-- What you have to do --
Filter the records, keeping every line that has the string "Panem".

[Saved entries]

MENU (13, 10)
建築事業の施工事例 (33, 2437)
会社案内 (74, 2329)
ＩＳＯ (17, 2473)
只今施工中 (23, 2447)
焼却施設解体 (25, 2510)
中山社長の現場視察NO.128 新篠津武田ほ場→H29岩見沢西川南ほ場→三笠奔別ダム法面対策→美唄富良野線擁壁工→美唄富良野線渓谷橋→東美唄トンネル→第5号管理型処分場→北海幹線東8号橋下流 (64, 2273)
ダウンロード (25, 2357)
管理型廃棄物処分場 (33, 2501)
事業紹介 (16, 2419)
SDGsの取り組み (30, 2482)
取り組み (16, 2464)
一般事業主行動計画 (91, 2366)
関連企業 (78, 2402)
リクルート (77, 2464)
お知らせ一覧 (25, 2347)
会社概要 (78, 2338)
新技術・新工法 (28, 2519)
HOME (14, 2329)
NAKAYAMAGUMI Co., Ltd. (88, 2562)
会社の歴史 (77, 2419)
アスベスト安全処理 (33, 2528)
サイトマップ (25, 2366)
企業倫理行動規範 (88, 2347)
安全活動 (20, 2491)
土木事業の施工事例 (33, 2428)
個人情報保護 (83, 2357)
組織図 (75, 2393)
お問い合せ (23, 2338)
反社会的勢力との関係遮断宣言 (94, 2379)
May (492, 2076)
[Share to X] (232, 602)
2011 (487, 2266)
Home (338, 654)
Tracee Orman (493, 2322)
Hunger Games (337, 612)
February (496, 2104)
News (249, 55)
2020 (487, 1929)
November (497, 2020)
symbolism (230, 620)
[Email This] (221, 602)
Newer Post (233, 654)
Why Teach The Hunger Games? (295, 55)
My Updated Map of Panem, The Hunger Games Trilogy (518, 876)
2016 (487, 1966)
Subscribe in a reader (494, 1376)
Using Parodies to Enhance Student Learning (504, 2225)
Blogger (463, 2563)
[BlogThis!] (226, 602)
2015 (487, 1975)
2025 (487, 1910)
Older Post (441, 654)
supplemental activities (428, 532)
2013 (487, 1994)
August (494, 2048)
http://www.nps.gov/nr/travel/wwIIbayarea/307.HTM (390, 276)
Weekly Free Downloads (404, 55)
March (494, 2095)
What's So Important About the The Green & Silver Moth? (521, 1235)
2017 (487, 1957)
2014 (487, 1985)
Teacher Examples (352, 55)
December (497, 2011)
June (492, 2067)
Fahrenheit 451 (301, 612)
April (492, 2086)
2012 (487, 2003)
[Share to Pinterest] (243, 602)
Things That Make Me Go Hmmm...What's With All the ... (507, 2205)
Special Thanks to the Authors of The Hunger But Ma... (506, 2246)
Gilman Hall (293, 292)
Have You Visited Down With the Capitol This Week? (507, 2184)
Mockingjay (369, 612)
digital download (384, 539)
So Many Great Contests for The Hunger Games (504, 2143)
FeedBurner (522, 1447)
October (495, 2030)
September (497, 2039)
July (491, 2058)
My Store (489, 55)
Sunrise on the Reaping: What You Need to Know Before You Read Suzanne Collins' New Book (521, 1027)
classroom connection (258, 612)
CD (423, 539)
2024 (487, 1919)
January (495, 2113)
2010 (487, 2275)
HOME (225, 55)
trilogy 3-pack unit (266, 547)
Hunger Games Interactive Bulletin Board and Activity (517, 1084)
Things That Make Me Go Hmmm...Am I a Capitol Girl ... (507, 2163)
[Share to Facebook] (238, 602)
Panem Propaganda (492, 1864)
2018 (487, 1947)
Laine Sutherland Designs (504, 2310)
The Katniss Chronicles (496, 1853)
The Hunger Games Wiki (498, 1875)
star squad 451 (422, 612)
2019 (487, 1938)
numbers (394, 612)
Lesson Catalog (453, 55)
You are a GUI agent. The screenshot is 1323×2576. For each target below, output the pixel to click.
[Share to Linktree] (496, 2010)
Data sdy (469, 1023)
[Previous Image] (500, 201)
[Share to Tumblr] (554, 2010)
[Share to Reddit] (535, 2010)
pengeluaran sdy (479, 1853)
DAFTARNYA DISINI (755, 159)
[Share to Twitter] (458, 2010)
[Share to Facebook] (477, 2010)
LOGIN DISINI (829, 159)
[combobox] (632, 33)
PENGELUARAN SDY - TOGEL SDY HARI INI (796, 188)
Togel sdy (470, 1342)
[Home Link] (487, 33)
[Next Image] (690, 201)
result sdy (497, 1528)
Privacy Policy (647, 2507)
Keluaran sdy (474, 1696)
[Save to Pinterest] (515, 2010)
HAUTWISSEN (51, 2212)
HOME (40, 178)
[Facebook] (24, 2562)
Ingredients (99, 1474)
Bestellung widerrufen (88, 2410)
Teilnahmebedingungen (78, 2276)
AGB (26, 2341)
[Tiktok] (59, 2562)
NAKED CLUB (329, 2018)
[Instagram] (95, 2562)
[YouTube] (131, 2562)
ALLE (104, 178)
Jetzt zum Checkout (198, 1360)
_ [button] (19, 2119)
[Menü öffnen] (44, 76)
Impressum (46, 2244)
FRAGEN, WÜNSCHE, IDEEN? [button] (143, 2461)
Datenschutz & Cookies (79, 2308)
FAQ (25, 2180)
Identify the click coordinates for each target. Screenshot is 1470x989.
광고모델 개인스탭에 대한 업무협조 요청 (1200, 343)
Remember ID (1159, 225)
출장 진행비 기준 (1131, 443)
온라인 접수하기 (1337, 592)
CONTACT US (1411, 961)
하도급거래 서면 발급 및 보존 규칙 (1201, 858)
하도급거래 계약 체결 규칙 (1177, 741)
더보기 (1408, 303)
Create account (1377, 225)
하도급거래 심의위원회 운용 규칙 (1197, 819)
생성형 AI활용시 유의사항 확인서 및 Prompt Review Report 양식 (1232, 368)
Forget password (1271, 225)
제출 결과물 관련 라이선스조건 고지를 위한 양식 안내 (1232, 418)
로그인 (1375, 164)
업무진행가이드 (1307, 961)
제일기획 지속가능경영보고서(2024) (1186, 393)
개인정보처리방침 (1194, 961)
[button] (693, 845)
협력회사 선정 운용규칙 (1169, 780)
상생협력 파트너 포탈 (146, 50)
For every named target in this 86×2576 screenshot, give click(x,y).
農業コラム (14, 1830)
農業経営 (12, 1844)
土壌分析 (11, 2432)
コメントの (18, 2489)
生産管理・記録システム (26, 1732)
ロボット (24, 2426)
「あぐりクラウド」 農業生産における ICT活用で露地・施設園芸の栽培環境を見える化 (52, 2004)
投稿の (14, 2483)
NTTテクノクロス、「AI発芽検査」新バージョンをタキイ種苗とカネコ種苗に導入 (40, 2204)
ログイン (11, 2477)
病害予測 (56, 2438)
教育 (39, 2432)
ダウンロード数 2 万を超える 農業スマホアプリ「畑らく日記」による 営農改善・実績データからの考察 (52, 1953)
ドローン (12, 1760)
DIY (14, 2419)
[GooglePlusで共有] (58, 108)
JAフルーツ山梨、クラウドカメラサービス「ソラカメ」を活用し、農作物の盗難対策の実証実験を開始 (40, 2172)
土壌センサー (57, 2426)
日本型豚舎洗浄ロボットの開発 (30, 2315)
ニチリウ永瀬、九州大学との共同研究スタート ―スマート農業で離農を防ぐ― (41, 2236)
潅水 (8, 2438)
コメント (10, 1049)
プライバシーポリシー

-- Result for this task --
My Updated Map of Panem, The Hunger Games Trilogy (518, 876)
Panem Propaganda (492, 1864)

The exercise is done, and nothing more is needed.